Westinghouse in Talks with Other U.S. Companies to Bid for Saudi Nuclear Opportunities, Reuters Reports

An exclusive Reuters report reveals that Westinghouse is in talks with other U.S-based companies to form a consortium to bid in a multi-billion-dollar tender for two nuclear power reactors in Saudi Arabia, citing three industry sources.

If the consortium forms and bids, it would have stiff international competition in countries like South Korea, France, and Russia, who have either publicly stated intentions to bid for the reactors or are likely to.

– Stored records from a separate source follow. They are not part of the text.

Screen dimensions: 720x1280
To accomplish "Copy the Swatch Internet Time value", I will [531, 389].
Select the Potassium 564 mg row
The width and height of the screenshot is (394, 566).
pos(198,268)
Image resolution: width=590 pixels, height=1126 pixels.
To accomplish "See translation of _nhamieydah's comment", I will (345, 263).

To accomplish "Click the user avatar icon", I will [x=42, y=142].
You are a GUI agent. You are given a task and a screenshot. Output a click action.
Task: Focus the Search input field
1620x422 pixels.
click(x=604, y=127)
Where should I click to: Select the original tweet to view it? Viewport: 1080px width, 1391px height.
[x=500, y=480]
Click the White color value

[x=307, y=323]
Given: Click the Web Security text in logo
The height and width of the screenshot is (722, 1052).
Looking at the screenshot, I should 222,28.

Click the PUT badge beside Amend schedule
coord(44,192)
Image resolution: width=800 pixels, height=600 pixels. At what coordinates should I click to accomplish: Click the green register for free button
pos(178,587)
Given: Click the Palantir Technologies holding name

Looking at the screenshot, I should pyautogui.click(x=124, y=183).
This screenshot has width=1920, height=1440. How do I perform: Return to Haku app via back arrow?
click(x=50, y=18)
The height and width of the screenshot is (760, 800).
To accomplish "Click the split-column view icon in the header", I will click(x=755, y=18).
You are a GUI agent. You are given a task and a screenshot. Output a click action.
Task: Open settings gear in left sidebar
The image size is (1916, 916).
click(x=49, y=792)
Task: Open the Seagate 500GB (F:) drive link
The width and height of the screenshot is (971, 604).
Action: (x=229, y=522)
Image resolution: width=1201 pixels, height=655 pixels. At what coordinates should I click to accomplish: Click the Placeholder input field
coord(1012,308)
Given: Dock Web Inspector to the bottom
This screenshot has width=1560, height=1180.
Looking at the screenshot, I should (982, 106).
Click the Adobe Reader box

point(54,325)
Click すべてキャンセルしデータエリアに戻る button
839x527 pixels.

Weeks ago, Saudi Arabia said it plans to extract uranium domestically as part of its nuclear power program and sees this as a step towards “self-sufficiency” in producing atomic fuel, according to a separate Reuters report. The Kingdom is considering building 17.6 gigawatts (GW) of nuclear capacity by 2032, the equivalent of up to 17 reactors, and considering a 1,000-1,600 megawatt range per reactor for the first two.

This Request for Information (RFI) was issued by the King Abdullah City for Atomic and Renewable Energy (KACARE) for two reactors with a combined capacity of 2.8 gigawatts.

Taking part in the tender would be a major step for reactor builder Westinghouse after it went into chapter 11 bankruptcy this year.

Saudi Arabia would be the second country in the Gulf Arab region to tap nuclear after the United Arab Emirates. The Barakah nuclear power plant is the United Arab Emirates’s first nuclear power station. It is still under construction with four South Korean built APR-1400 nuclear reactors set to start operation successively between 2018 and 2020.